The Olympic distance triathlon begins with a 1,500 metre swim. It is a mass start and the first challenge of the day is to avoid getting kicked or dunked underwater during the start. I went for personal survival and let the faster ones go off first! It was a two lap circular course buoyed all the way round. My swimming technique is something to behold and will need sorting out if next time I don’t want to get run down in the second lap by the succeeding wave (the various groups go off at 30min intervals!) I dragged myself out of the lake and sped off towards the transition where my bike awaited me. To save time triathletes remove the upper part of their wet-suits before they reach their bikes. With wet suit removed and now in ones GB strip (worn under the wet-suit), it only took a minute or two to strap on my helmet, slip my feet into my cycle shoes and put on my sun visor. You are allowed to mount your bike until you reach the marked out mounting area. The bike course was a loop course which made it more interesting for the spectators who could watch the race develop and progress. The distance is 40km and at this event it was comprised of three laps. The course was “technical” in that there were some pretty tight bends often at the end of a hill climb or downhill run.

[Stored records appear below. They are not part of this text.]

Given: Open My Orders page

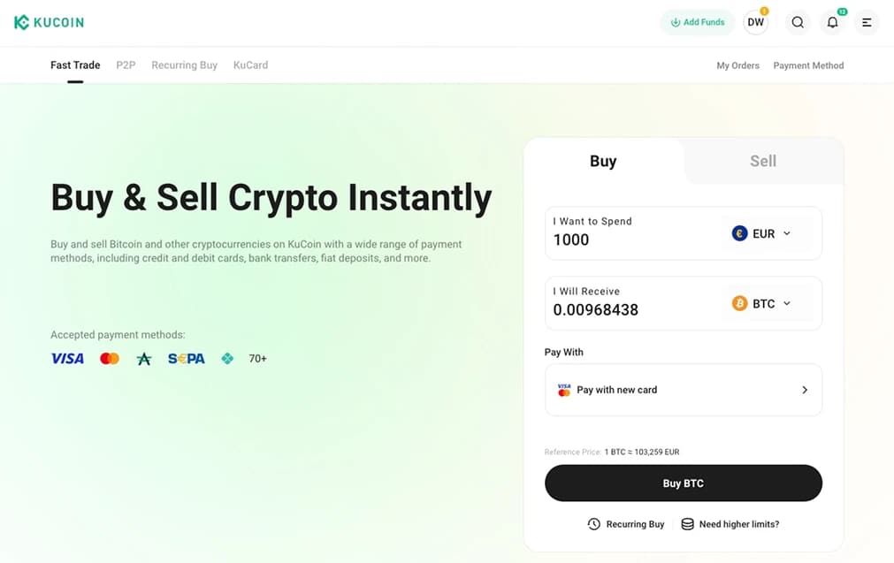Looking at the screenshot, I should [737, 65].

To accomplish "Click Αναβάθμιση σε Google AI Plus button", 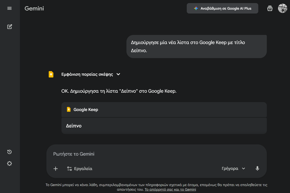I will 222,8.
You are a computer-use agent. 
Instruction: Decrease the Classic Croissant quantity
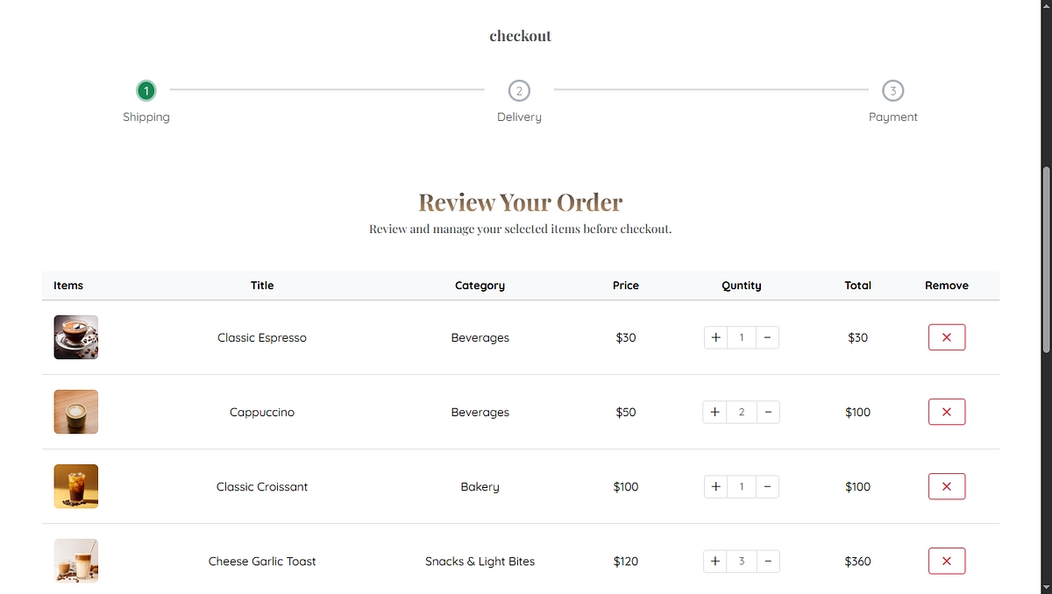tap(768, 486)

I enjoy the bike discipline, and although I was competing on an old Dawes racing bike, it was no match for the state of the art bikes that sped past me. However my combined body and bike weight was no match to the others on my downhill runs where I almost took off passing a Costa Rican and a Venezuelan who of course caught me on the next hill climb! Great fun!

My legs were starting to become extremely weary and seemed to have gained several stone in weight! On entering the final discipline of the run my legs seemingly did not want to respond. I now had to run 10km on another three lap course. I had lost touch with my age group long ago and only knew that I must finish. My run became a jog and in the final stages became more like a stagger! The noise of the spectators willing me on gave me the lift to complete the course. My GB Manager was hanging out Union flags to every Brit who passed the finishing line. My recorded time was 3 hours 31 minutes and 5 seconds. I had a position of 28th in the World in my age group and 4th in Great Britain. It was painful but exhilarating, and I shall be back for more at the next World Championships at Cancuin, Mexico in November 2002.

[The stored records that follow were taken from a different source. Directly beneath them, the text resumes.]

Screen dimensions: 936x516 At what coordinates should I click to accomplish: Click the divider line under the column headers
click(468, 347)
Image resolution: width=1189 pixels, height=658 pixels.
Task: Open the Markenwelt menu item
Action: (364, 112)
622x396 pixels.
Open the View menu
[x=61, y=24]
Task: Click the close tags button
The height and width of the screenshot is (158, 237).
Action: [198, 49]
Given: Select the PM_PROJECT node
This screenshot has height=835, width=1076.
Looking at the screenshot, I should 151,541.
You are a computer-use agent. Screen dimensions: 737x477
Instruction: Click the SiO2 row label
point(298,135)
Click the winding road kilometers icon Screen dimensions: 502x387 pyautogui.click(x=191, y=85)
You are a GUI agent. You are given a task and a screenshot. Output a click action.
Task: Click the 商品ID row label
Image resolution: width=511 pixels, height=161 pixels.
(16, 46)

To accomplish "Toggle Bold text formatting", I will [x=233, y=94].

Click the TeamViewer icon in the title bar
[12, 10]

The next day I had the luxury of being a spectator in the stands for the Elite Men and Women races. These guys get round in just over 2 hours! They are supreme athletes. The medals were taken by the USA, Australian and New Zealand! But just for the record we age groupers were the best ever. We finished with 4 gold and 2 silver medals. This placed us 2nd in the medal table behind the USA(11 golds) BUT for the first time ever, ahead of the Aussies and Canadians (3 golds). This needs shouting about for when compared to the dismal efforts of our Athletic team (1 gold and 1 silver) in their World Championships in Edmonton, it shows the sport HAS come of age and needs to be taken more seriously than it is in the Media.